Rosemary and Paula were well organised and equipped, and kept the chatting to a minimum!
Chris, Margaret and Jane beavered away!
Jane was the first to finish, and her Australian fabrics were fabulous.
Rosie looks a little bemused here - perhaps this was because this was her first experience of patchwork, and it was a steep learning curve for her! However, as you can see, she went away with a finished bag, so well done! Everyone worked really hard, and most people got their bag together (if not completely finished) in the day.

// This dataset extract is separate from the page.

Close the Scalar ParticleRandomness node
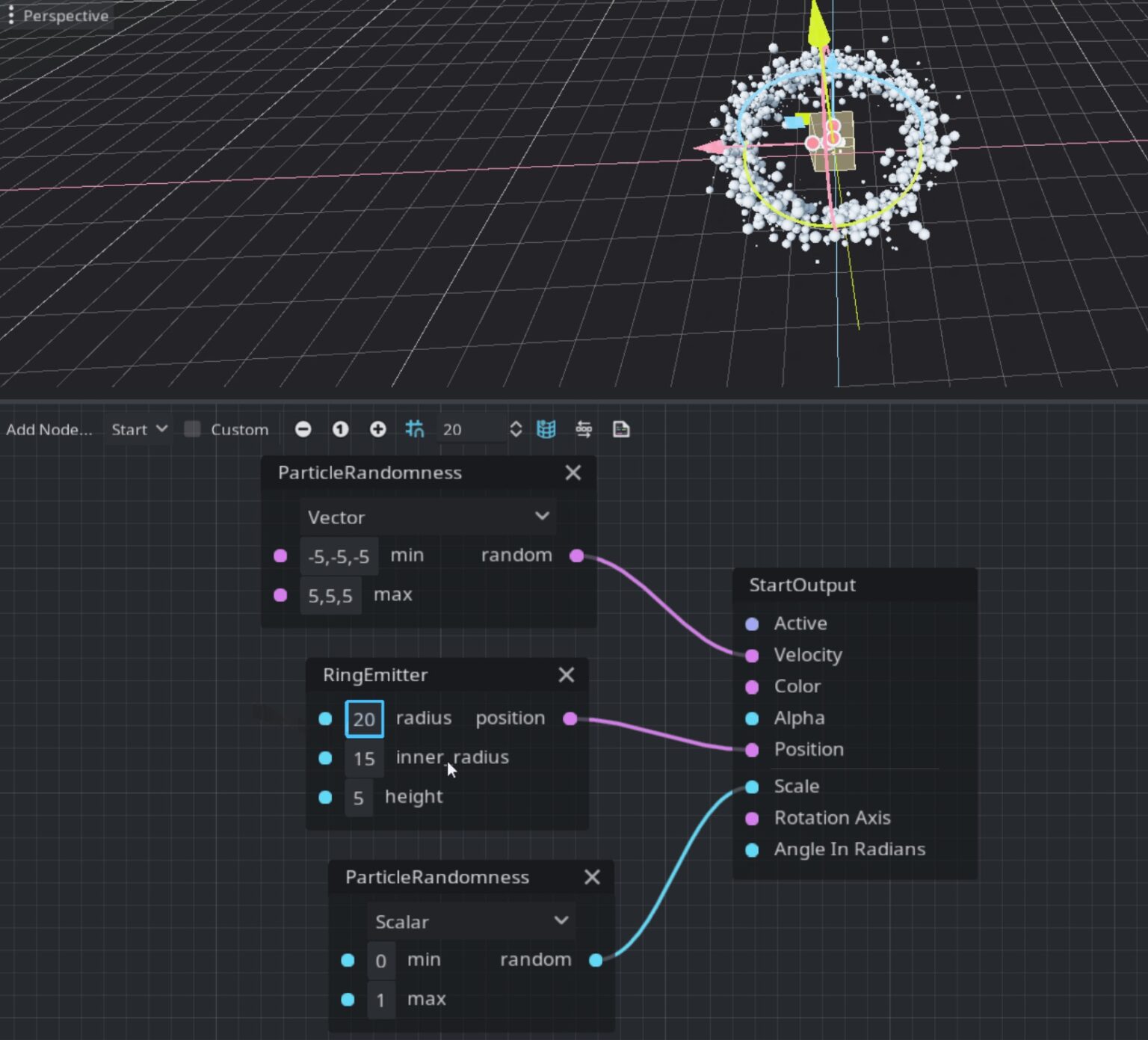The image size is (1148, 1040). [592, 877]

Here are Liz, Alison, Jane and Betty showing their completed bags at Piecemakers a few days later. (Betty didn't make two bags in the day, the green one is her daughter's!) The next workshop in March will be log cabin.

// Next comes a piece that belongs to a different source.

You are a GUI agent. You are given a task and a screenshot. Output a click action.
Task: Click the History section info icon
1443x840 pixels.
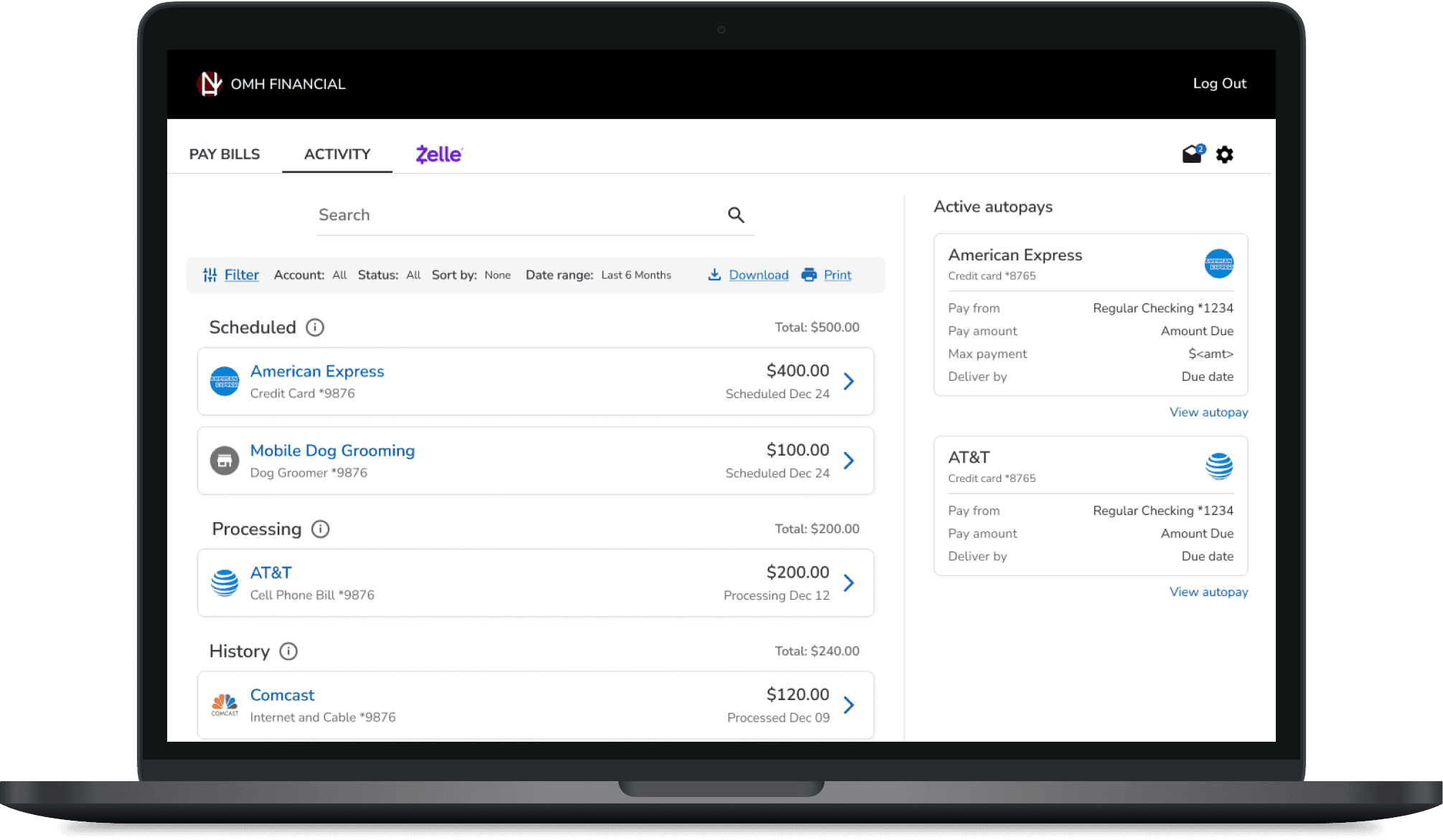(x=288, y=651)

This 19th century one is in the collection of the Whitworth Art Gallery in Manchester, and shows the effects this simple technique can achieve. The whole design relies on the placement of dark/medium fabrics against light fabrics, round a central square. Traditionally the central square is red (to represent the fire in a log cabin) or yellow (to represent the lamp) but you can choose any colour suitable to your design. You will need centre squares which measure 1½” square and strips of light and dark/medium which are 1½” wide. If you want to cut the strips ready for each block you will need dark/mediums 1½”x 2½”, 1½”x 3½”, 1½”x 4½”, 1½”x 5½”, 1½”x 6½” and 1½”x 7½”. Lights will be 1½x 1½”, 1½”x 2½”, 1½”x 3½”, 1½”x 4½”, 1½”x 5½” and 1½”x 6½”. Each block will measure 7½” (7” finished). If you want to cut the small strips from lighter tones and the longer from darker this will enhance the overall effect.